# Exercise
Start to finish, return the listing exactly as written.

Supplied records START

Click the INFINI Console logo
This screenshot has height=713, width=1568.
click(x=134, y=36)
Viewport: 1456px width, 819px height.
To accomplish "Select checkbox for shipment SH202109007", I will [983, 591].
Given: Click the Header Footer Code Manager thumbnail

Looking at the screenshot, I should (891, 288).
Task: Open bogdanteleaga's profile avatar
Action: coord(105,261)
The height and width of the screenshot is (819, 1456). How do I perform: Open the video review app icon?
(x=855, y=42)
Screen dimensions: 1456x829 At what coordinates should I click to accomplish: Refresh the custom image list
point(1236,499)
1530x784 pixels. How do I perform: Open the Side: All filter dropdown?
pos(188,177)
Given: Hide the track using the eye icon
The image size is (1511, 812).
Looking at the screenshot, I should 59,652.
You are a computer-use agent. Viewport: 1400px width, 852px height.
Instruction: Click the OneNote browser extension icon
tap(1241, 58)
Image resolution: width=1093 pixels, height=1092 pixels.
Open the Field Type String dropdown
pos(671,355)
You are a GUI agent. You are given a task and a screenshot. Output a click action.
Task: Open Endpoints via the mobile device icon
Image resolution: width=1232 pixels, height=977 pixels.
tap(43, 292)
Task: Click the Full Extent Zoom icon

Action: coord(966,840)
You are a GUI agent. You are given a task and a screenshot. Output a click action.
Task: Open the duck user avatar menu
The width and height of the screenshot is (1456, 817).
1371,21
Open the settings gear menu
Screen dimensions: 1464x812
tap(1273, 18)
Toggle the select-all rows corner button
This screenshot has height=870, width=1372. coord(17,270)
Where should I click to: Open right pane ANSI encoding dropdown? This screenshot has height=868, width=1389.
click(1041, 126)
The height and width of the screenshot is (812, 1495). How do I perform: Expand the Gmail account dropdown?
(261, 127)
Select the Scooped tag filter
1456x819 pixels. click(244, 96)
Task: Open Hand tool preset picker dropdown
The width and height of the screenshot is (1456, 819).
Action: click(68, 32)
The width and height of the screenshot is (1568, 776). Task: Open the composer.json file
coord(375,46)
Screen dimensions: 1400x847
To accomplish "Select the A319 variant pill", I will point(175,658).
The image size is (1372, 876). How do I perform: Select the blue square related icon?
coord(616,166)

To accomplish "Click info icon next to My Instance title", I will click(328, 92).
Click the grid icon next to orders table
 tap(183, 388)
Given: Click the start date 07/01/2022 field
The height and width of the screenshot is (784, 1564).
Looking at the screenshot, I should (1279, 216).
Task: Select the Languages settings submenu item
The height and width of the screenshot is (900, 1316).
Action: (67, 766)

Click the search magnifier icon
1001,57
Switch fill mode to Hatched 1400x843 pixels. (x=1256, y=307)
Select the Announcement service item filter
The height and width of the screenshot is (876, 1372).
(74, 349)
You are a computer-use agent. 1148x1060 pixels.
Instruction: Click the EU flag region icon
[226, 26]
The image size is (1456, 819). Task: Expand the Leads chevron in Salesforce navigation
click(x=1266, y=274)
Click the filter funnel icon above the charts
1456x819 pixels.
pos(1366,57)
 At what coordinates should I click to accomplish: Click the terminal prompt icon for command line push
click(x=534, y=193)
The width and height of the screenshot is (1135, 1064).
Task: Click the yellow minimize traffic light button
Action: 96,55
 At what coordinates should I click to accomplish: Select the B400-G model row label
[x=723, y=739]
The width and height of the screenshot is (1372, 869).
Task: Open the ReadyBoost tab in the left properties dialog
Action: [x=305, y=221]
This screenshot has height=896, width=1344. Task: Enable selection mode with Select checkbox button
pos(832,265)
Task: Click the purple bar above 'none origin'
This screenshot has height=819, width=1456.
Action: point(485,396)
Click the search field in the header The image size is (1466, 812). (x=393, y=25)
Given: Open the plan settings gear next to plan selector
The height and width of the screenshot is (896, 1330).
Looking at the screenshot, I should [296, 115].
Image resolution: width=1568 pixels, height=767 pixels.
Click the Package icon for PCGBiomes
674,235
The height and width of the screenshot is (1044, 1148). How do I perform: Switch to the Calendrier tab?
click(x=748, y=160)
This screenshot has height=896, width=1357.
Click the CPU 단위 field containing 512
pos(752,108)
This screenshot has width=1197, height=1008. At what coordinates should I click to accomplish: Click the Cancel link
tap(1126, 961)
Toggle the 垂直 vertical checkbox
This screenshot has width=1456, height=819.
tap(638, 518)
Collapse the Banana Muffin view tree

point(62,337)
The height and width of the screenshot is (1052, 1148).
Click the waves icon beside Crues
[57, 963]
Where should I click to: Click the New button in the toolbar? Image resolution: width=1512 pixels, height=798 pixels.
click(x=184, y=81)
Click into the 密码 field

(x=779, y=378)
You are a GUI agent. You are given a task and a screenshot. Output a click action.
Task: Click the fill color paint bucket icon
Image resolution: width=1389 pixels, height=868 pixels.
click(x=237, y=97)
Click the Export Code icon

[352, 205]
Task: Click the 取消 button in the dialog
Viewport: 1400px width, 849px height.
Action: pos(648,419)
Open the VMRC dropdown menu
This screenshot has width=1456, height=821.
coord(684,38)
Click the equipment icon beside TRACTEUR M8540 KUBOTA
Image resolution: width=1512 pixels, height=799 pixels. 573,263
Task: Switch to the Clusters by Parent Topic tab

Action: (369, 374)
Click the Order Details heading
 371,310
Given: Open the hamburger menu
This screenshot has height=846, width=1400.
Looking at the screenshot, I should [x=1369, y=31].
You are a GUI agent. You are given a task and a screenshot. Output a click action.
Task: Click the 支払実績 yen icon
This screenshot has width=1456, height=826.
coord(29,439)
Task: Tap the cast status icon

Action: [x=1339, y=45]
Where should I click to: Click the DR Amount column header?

Supplied records END

# Output for this exercise
Click the INFINI Console logo
This screenshot has height=713, width=1568.
click(x=134, y=36)
Viewport: 1456px width, 819px height.
To accomplish "Select checkbox for shipment SH202109007", I will [983, 591].
Given: Click the Header Footer Code Manager thumbnail

Looking at the screenshot, I should (891, 288).
Task: Open bogdanteleaga's profile avatar
Action: coord(105,261)
The height and width of the screenshot is (819, 1456). How do I perform: Open the video review app icon?
(x=855, y=42)
Screen dimensions: 1456x829 At what coordinates should I click to accomplish: Refresh the custom image list
point(1236,499)
1530x784 pixels. How do I perform: Open the Side: All filter dropdown?
pos(188,177)
Given: Hide the track using the eye icon
The image size is (1511, 812).
Looking at the screenshot, I should 59,652.
You are a computer-use agent. Viewport: 1400px width, 852px height.
Instruction: Click the OneNote browser extension icon
tap(1241, 58)
Image resolution: width=1093 pixels, height=1092 pixels.
Open the Field Type String dropdown
pos(671,355)
You are a GUI agent. You are given a task and a screenshot. Output a click action.
Task: Open Endpoints via the mobile device icon
Image resolution: width=1232 pixels, height=977 pixels.
tap(43, 292)
Task: Click the Full Extent Zoom icon

Action: coord(966,840)
You are a GUI agent. You are given a task and a screenshot. Output a click action.
Task: Open the duck user avatar menu
The width and height of the screenshot is (1456, 817).
1371,21
Open the settings gear menu
Screen dimensions: 1464x812
tap(1273, 18)
Toggle the select-all rows corner button
This screenshot has height=870, width=1372. coord(17,270)
Where should I click to: Open right pane ANSI encoding dropdown? This screenshot has height=868, width=1389.
click(1041, 126)
The height and width of the screenshot is (812, 1495). How do I perform: Expand the Gmail account dropdown?
(261, 127)
Select the Scooped tag filter
1456x819 pixels. click(244, 96)
Task: Open Hand tool preset picker dropdown
The width and height of the screenshot is (1456, 819).
Action: click(68, 32)
The width and height of the screenshot is (1568, 776). Task: Open the composer.json file
coord(375,46)
Screen dimensions: 1400x847
To accomplish "Select the A319 variant pill", I will point(175,658).
The image size is (1372, 876). How do I perform: Select the blue square related icon?
coord(616,166)

To accomplish "Click info icon next to My Instance title", I will click(328, 92).
Click the grid icon next to orders table
 tap(183, 388)
Given: Click the start date 07/01/2022 field
The height and width of the screenshot is (784, 1564).
Looking at the screenshot, I should (1279, 216).
Task: Select the Languages settings submenu item
The height and width of the screenshot is (900, 1316).
Action: (67, 766)

Click the search magnifier icon
1001,57
Switch fill mode to Hatched 1400x843 pixels. (x=1256, y=307)
Select the Announcement service item filter
The height and width of the screenshot is (876, 1372).
(74, 349)
You are a computer-use agent. 1148x1060 pixels.
Instruction: Click the EU flag region icon
[226, 26]
The image size is (1456, 819). Task: Expand the Leads chevron in Salesforce navigation
click(x=1266, y=274)
Click the filter funnel icon above the charts
1456x819 pixels.
pos(1366,57)
 At what coordinates should I click to accomplish: Click the terminal prompt icon for command line push
click(x=534, y=193)
The width and height of the screenshot is (1135, 1064).
Task: Click the yellow minimize traffic light button
Action: 96,55
 At what coordinates should I click to accomplish: Select the B400-G model row label
[x=723, y=739]
The width and height of the screenshot is (1372, 869).
Task: Open the ReadyBoost tab in the left properties dialog
Action: [x=305, y=221]
This screenshot has height=896, width=1344. Task: Enable selection mode with Select checkbox button
pos(832,265)
Task: Click the purple bar above 'none origin'
This screenshot has height=819, width=1456.
Action: point(485,396)
Click the search field in the header The image size is (1466, 812). (x=393, y=25)
Given: Open the plan settings gear next to plan selector
The height and width of the screenshot is (896, 1330).
Looking at the screenshot, I should [296, 115].
Image resolution: width=1568 pixels, height=767 pixels.
Click the Package icon for PCGBiomes
674,235
The height and width of the screenshot is (1044, 1148). How do I perform: Switch to the Calendrier tab?
click(x=748, y=160)
This screenshot has height=896, width=1357.
Click the CPU 단위 field containing 512
pos(752,108)
This screenshot has width=1197, height=1008. At what coordinates should I click to accomplish: Click the Cancel link
tap(1126, 961)
Toggle the 垂直 vertical checkbox
This screenshot has width=1456, height=819.
tap(638, 518)
Collapse the Banana Muffin view tree

point(62,337)
The height and width of the screenshot is (1052, 1148).
Click the waves icon beside Crues
[57, 963]
Where should I click to: Click the New button in the toolbar? Image resolution: width=1512 pixels, height=798 pixels.
click(x=184, y=81)
Click into the 密码 field

(x=779, y=378)
You are a GUI agent. You are given a task and a screenshot. Output a click action.
Task: Click the fill color paint bucket icon
Image resolution: width=1389 pixels, height=868 pixels.
click(x=237, y=97)
Click the Export Code icon

[352, 205]
Task: Click the 取消 button in the dialog
Viewport: 1400px width, 849px height.
Action: pos(648,419)
Open the VMRC dropdown menu
This screenshot has width=1456, height=821.
coord(684,38)
Click the equipment icon beside TRACTEUR M8540 KUBOTA
Image resolution: width=1512 pixels, height=799 pixels. 573,263
Task: Switch to the Clusters by Parent Topic tab

Action: (369, 374)
Click the Order Details heading
 371,310
Given: Open the hamburger menu
This screenshot has height=846, width=1400.
Looking at the screenshot, I should [x=1369, y=31].
You are a GUI agent. You are given a task and a screenshot. Output a click action.
Task: Click the 支払実績 yen icon
This screenshot has width=1456, height=826.
coord(29,439)
Task: Tap the cast status icon

Action: [x=1339, y=45]
Where should I click to: Click the DR Amount column header?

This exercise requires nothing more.